Bipolar disorder incurs heavy clinical and financial costs, with hospitalization accounting for a large portion of direct medical costs.23 Thus, just as in patients with schizophrenia, measures that reduce the need for hospitalization and shift the burden to less costly outpatient services should result in cost savings in patients with bipolar disorders. As has been stated, there are important correlations between drug tolerability and treatment satisfaction, between treatment satisfaction and compliance, and between compliance and reduced need for hospitalization. Thus, the atypical antipsychotics, offering greater tolerability than the conventional agents, represent a positive approach to reducing costs without compromising outcomes.

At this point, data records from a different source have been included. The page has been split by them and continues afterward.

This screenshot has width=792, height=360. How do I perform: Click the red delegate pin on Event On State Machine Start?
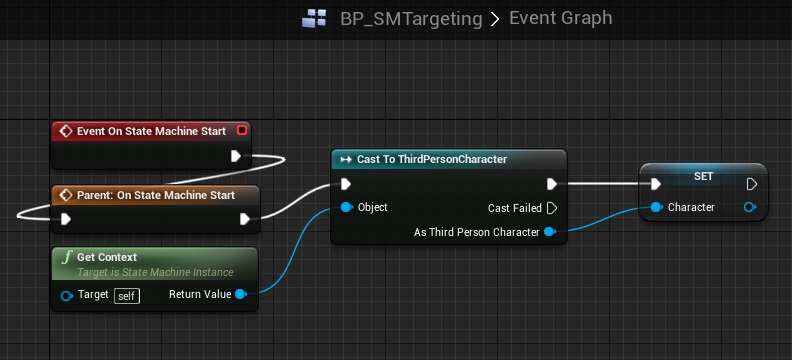coord(242,131)
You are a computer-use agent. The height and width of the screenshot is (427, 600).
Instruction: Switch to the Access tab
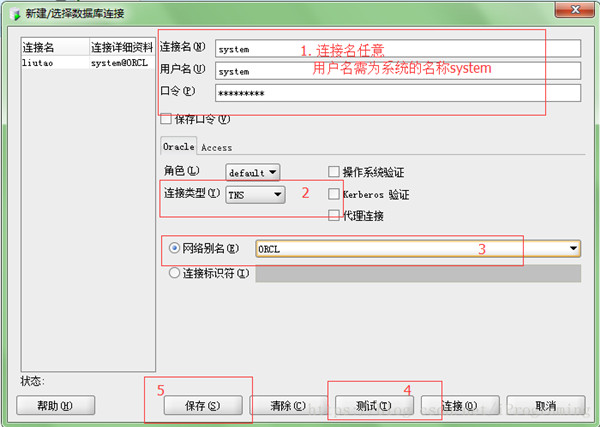pos(217,147)
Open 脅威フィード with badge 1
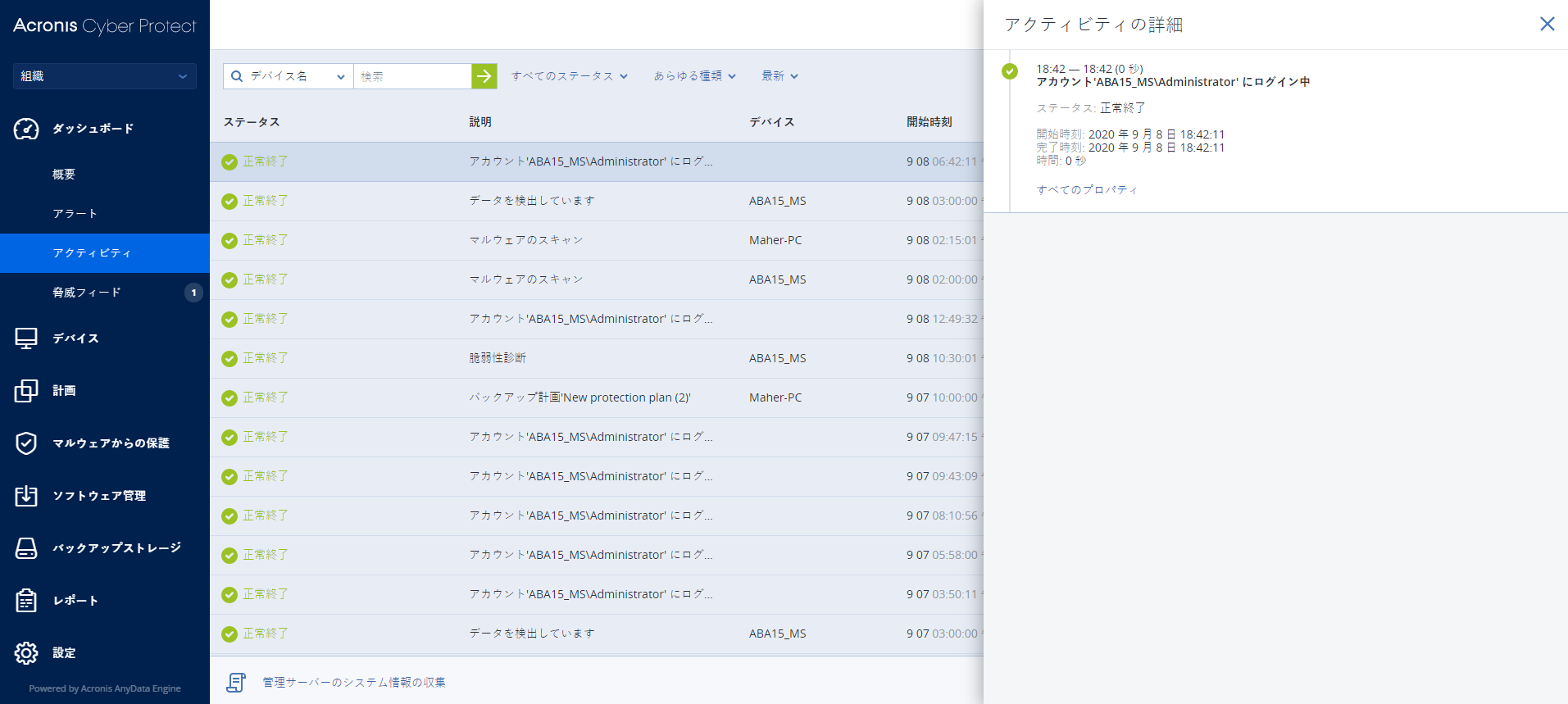The width and height of the screenshot is (1568, 704). (87, 293)
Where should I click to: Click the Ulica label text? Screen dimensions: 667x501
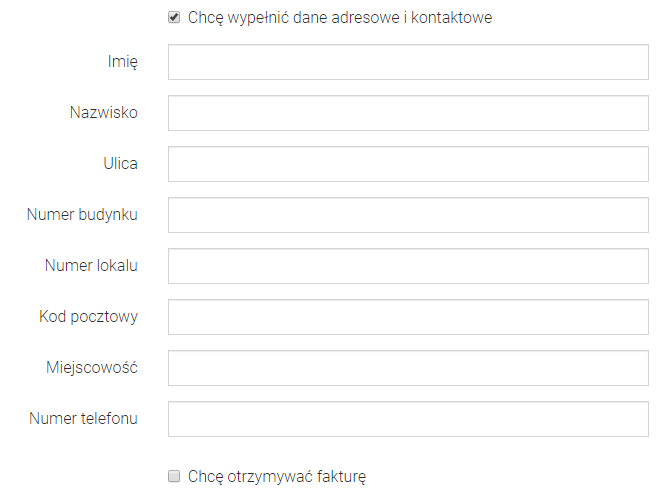tap(119, 164)
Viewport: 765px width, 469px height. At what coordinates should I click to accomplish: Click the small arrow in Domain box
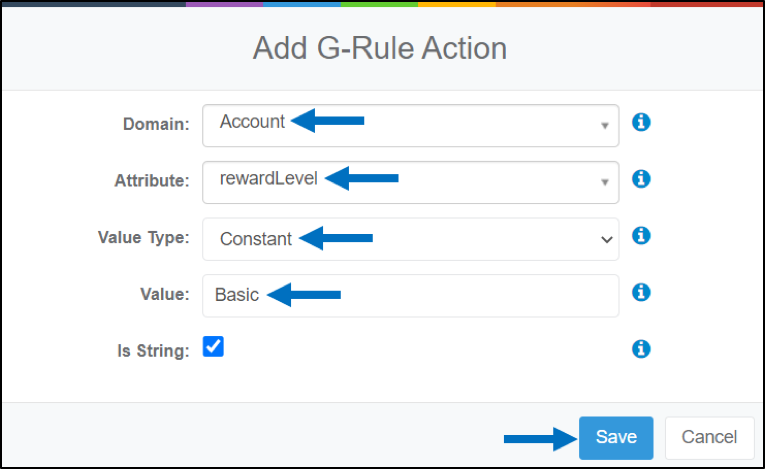click(604, 126)
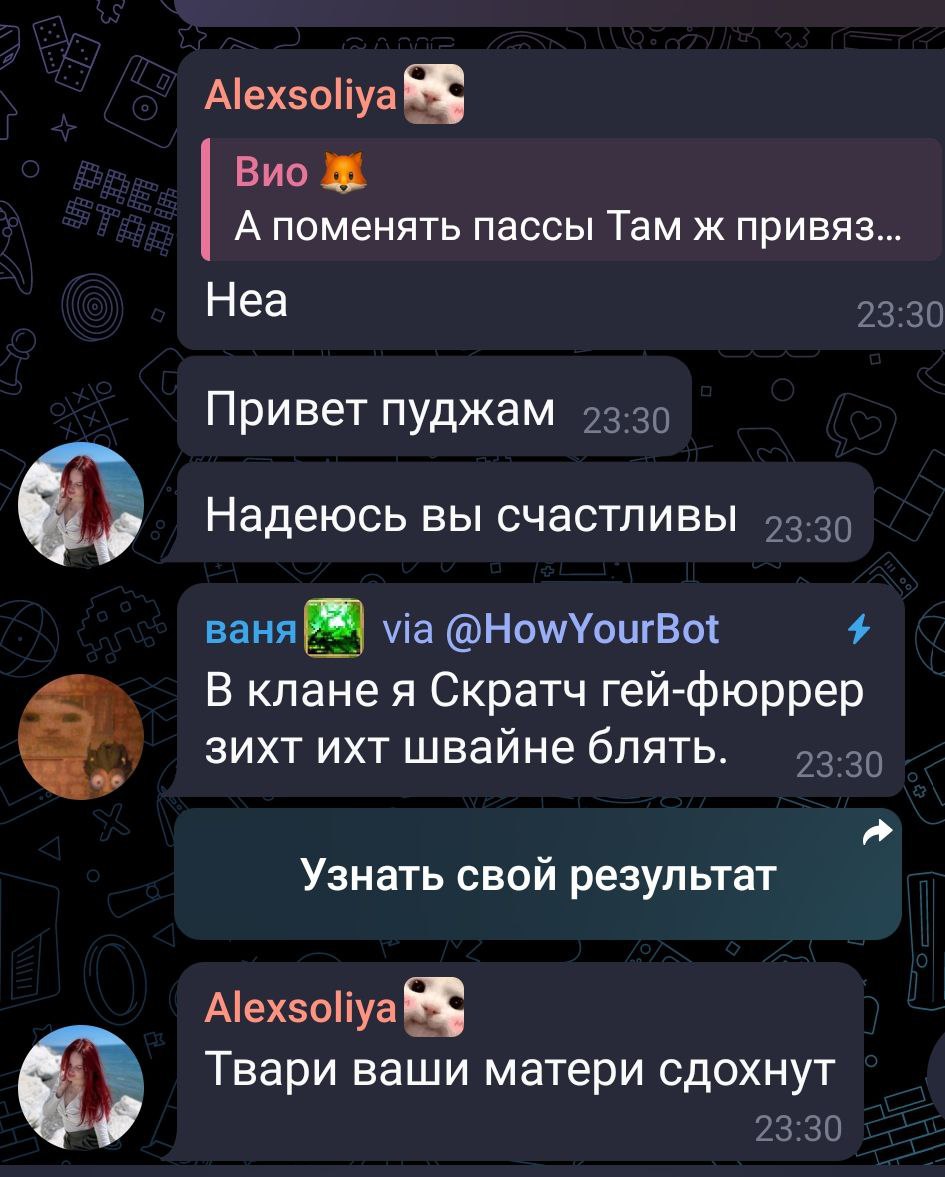Click the cat emoji in bottom Alexsoliya message
Viewport: 945px width, 1177px height.
tap(434, 1007)
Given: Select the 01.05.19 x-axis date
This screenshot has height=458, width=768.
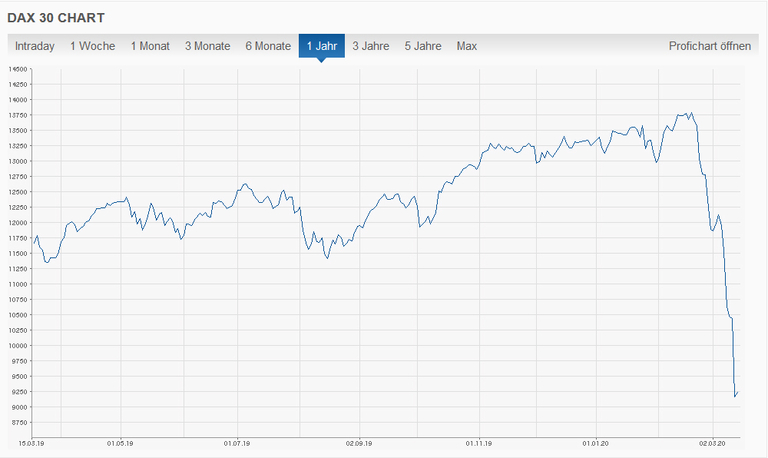Looking at the screenshot, I should point(119,442).
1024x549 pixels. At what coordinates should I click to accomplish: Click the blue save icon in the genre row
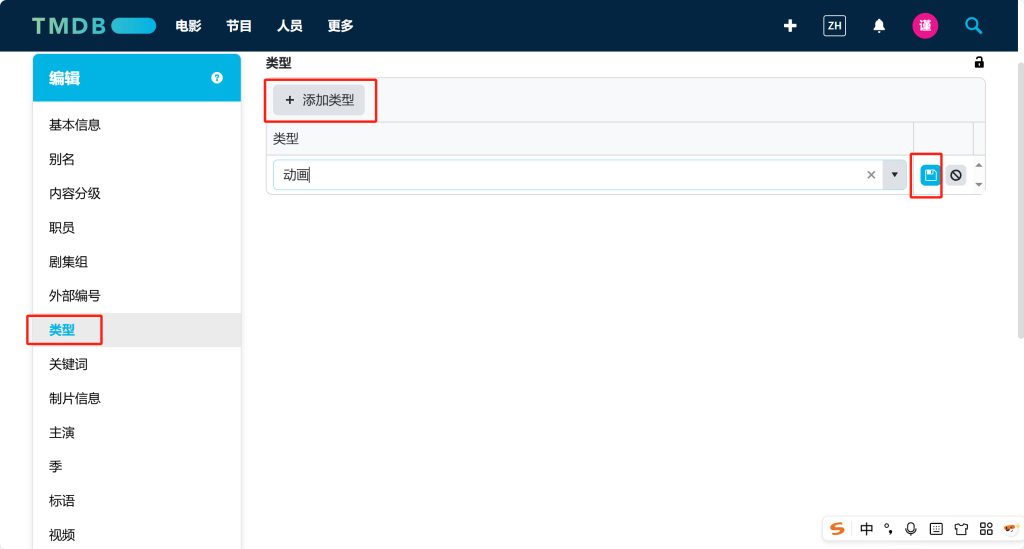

In a database survey of health service utilization and costs for insured patients with bipolar disorder, cyclothymia, or schizoaffective disorder (compared with general medical outpatients, patients with depression, and patients with diabetes), total mean costs for 1 year of general medical care did not differ dramatically among the groups (from $1386 in general medical outpatients to $3034 in patients with diabetes), but the mean cost for mental health and substance abuse services (inpatient and outpatient medical care plus psychotropic medications) was 6-to 32-fold higher in the patients with bipolar disorder ($1566) than in any of the comparator groups ($259 in patients with depression, $76 in general medical outpatients, and $49 in patients with diabetes). The survey also showed that a small proportion of patients accounted for a disproportionate share of these added costs. Therefore, easing or eliminating restrictions on mental health coverage would only have a small effect on overall costs.24

More recent research confirms the higher costs associated with bipolar disorder compared with major depressive disorder. A survey of almost 3500 patients with bipolar disorder revealed that the mean total annual cost was almost $9900, roughly three fourths for medical care and medication, and the rest for loss of work time. These costs are significantly higher than those incurred for patients with major depressive disorder, because patients with bipolar disorder are at significantly higher risk for substance abuse, suicide, and injury.25 From the same sample, it was clear that many patients received no treatment or inappropriate treatment. The mainstay of treatment was mood stabilizers, but patients who also received concomitant therapy with atypical antipsychotics showed an average annual savings of almost $4800 per patient compared with mood stabilizer monotherapy, as the increase in drug costs was less than the amount saved in reduced medical costs and work-loss costs.26 Therefore, there are opportunities for new and innovative interventions that would educate physicians on the potential benefits of adding atypical antipsychotics to certain bipolar patients' treatment regimens.

Conclusions

Budgetary pressures in Medicaid programs could result in restrictive drug coverage policies that ultimately cost the patient and society far more than the amounts saved. The single most important consideration for patients with psychotic disorders is that costly hospitalization can be avoided by improved compliance with antipsychotic pharmacotherapy, that compliance improves with tolerability, and that tolerability requires that therapy be individualized according to the patient's needs and the unique clinical profile of each of the atypical antipsychotics.

The risk of relapse in patients receiving antipsychotic pharmacotherapy is more a function of noncompliance than of the intrinsic limitations of the drugs prescribed. Financial pressures on private insurers, Medicaid, HMOs, and, starting in 2006, Medicare are driving new questions about the effectiveness and appropriate use of the atypical antipsychotics. A strong case can be made that restricting physician and patient choice and proper access to these agents will not only reduce the quality of life for persons with severe mental illness but in the long run increase the cost to government and private insurance plans.

The greater number of adverse events associated with the older conventional agents and the prospect of treatment failure and relapses can require far more expensive emergency and inpatient care.